The Basner boys are finally forced to mend their fences by David’s discovery that his father is suffering from a diabetic condition that he’s let go for far too long; it sounds hack, and maybe it is, but the looks they exchange when David sees his dad’s feet – shock on the son’s face, shame on the father’s – pack a real wallop. This narrative turn is extra poignant, considering how ill Gleason was himself (he died about a year after the film’s release). But the movie knows how extreme circumstances can push us out of the boxes we hide in. Just before his potentially life-saving surgery, David jokes, “I coulda been a great doctor,” and Max replies, in all seriousness, “You could’ve been a great anything,” and it’s got weight; you can tell, by the way he says it and the way his son hears it, that’s it’s not only something he’s never heard before, but something he’s needed to hear for a long time.

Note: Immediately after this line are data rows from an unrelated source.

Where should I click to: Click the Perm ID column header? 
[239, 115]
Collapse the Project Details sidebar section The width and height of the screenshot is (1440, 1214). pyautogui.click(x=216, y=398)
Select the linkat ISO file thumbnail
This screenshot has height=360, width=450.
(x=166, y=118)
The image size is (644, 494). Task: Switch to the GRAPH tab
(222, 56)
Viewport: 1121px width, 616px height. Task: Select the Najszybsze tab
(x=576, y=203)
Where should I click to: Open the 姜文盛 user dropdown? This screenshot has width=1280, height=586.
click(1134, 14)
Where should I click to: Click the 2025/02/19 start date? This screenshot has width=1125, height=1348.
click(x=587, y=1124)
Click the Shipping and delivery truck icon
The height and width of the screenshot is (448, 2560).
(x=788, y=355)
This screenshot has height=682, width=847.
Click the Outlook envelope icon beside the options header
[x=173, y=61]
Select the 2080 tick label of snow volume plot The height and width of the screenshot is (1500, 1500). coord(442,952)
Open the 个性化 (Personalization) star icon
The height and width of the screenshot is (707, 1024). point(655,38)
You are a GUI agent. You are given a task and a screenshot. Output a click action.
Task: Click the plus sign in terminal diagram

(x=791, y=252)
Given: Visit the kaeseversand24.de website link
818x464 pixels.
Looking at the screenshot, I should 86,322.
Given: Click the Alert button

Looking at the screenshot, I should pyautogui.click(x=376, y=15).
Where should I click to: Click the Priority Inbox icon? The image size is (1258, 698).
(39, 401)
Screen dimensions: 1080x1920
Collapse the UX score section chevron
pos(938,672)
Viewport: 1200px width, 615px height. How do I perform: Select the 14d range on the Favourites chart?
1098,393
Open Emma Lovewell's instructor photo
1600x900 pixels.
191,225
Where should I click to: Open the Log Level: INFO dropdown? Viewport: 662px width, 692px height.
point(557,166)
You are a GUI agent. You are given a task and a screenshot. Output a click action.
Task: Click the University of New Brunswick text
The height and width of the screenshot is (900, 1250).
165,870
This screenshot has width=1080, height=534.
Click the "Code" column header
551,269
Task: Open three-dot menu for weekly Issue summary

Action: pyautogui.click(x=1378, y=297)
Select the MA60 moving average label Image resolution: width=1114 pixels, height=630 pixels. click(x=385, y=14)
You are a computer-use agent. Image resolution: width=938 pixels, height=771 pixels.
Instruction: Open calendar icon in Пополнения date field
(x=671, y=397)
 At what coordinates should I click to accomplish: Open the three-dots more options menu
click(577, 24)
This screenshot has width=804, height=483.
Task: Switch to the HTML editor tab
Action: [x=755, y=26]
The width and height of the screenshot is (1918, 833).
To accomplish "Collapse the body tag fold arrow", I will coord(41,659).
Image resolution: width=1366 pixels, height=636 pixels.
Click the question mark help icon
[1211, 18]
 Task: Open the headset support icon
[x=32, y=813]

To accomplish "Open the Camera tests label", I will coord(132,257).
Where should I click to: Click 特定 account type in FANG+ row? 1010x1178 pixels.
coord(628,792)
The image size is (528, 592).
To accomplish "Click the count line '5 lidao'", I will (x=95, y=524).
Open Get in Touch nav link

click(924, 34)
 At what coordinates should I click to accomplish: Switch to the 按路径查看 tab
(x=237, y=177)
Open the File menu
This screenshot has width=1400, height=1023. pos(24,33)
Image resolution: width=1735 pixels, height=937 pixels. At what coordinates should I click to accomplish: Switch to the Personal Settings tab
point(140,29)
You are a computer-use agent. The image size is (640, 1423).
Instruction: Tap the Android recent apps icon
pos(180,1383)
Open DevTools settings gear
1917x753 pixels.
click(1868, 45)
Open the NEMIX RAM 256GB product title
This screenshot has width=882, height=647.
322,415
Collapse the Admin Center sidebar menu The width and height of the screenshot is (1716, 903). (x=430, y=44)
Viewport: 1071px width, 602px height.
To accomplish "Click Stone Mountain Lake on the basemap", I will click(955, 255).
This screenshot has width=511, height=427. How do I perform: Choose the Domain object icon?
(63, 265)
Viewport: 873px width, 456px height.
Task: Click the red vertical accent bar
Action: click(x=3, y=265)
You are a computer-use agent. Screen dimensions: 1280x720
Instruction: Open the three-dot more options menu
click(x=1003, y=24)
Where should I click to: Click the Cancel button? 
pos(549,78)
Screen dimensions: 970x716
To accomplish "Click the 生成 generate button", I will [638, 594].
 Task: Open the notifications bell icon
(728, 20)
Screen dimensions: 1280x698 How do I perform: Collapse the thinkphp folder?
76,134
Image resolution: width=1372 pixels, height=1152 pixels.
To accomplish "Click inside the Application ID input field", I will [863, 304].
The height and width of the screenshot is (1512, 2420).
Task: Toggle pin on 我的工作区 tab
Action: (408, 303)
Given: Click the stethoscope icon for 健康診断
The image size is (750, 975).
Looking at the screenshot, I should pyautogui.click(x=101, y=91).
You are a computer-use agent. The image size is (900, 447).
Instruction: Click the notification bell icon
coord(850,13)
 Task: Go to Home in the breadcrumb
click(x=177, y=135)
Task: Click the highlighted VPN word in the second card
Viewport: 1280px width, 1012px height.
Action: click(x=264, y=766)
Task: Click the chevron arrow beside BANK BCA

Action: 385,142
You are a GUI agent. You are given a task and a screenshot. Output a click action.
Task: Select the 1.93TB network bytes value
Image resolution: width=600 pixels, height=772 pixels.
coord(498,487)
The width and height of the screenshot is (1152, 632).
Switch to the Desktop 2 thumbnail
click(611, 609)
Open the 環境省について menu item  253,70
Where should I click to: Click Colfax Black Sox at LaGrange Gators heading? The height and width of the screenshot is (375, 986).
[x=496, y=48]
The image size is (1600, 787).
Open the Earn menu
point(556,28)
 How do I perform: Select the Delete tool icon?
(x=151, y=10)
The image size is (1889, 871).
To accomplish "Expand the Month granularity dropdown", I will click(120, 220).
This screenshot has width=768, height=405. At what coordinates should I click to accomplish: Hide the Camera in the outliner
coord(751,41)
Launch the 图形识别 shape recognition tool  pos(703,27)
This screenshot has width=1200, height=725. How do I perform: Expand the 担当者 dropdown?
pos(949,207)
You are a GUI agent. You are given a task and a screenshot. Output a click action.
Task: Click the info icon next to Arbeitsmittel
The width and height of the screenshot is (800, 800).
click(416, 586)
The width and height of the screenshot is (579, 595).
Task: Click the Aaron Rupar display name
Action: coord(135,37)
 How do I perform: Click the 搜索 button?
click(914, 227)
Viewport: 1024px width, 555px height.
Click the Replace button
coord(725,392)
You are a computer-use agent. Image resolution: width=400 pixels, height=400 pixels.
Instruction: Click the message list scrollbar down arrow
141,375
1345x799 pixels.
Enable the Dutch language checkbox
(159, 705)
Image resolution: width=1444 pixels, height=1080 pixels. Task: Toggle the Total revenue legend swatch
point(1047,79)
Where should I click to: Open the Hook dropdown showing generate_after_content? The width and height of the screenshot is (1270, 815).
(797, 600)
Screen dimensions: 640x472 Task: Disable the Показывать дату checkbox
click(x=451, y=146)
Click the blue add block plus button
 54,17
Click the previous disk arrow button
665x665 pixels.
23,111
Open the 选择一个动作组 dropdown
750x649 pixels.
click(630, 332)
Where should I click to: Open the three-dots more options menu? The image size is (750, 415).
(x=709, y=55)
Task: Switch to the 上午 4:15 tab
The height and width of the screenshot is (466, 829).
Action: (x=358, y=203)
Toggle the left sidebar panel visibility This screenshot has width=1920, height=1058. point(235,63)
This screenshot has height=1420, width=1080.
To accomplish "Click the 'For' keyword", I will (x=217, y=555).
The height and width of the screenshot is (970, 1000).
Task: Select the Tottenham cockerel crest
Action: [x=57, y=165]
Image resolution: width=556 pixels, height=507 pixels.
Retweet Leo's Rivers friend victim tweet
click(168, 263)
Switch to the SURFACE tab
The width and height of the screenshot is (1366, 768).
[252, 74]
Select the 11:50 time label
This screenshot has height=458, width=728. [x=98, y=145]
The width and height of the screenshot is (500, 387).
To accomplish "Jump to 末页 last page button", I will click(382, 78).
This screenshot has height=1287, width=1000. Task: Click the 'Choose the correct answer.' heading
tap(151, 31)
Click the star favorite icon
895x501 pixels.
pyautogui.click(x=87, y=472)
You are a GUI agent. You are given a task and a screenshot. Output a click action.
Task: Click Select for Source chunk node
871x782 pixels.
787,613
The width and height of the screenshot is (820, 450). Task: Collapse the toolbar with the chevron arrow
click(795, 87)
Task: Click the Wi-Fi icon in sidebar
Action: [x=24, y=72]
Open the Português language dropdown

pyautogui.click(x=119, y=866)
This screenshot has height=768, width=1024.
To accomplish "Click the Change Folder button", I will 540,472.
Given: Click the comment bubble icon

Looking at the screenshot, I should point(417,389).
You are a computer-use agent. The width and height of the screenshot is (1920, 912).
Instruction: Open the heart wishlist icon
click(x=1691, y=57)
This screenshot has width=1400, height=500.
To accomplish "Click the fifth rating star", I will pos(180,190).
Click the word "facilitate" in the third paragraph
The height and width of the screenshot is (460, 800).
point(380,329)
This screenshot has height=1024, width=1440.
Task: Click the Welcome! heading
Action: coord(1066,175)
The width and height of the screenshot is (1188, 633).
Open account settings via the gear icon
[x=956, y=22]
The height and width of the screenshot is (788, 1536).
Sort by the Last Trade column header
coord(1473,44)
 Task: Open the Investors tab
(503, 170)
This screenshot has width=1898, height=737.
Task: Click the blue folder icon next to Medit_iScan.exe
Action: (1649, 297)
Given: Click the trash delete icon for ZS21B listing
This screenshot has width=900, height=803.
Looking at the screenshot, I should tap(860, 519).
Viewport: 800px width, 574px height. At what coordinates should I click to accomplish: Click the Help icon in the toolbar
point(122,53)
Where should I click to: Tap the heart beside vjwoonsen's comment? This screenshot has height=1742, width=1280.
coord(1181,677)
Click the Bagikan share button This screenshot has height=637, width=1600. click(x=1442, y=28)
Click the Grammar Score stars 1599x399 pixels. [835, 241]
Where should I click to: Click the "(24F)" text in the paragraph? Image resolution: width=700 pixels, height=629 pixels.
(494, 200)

Nothing in Common’s small but significant box office success kicked off a strange mini-movement of movies about yuppies coming to terms with their dying dads: Billy Crystal co-wrote and co-starred with Alan King in 1988’s long-forgotten (but not half bad) Memories of Me, while Ted Danson paired off with Jack Lemmon in Dad the following year. But it wasn’t just imitation; these movies seemed to speak to a real subconscious need in the period, as the go-go ‘80s wound down and gave way to the sensitive ‘90s, to tell stories that had something to do with the pursuit of happiness rather than the pursuit of wealth – and the idea that those ideas might be mutually exclusive. There’s a lot about Nothing in Common that hasn’t aged well (I haven’t even talked about the horse-breeding scene), and a lot about it that’s easy to cynically dismiss. But if you can watch that last scene, and Gleason’s last line in particular, without fogging up a little bit… well, I don’t wanna know you.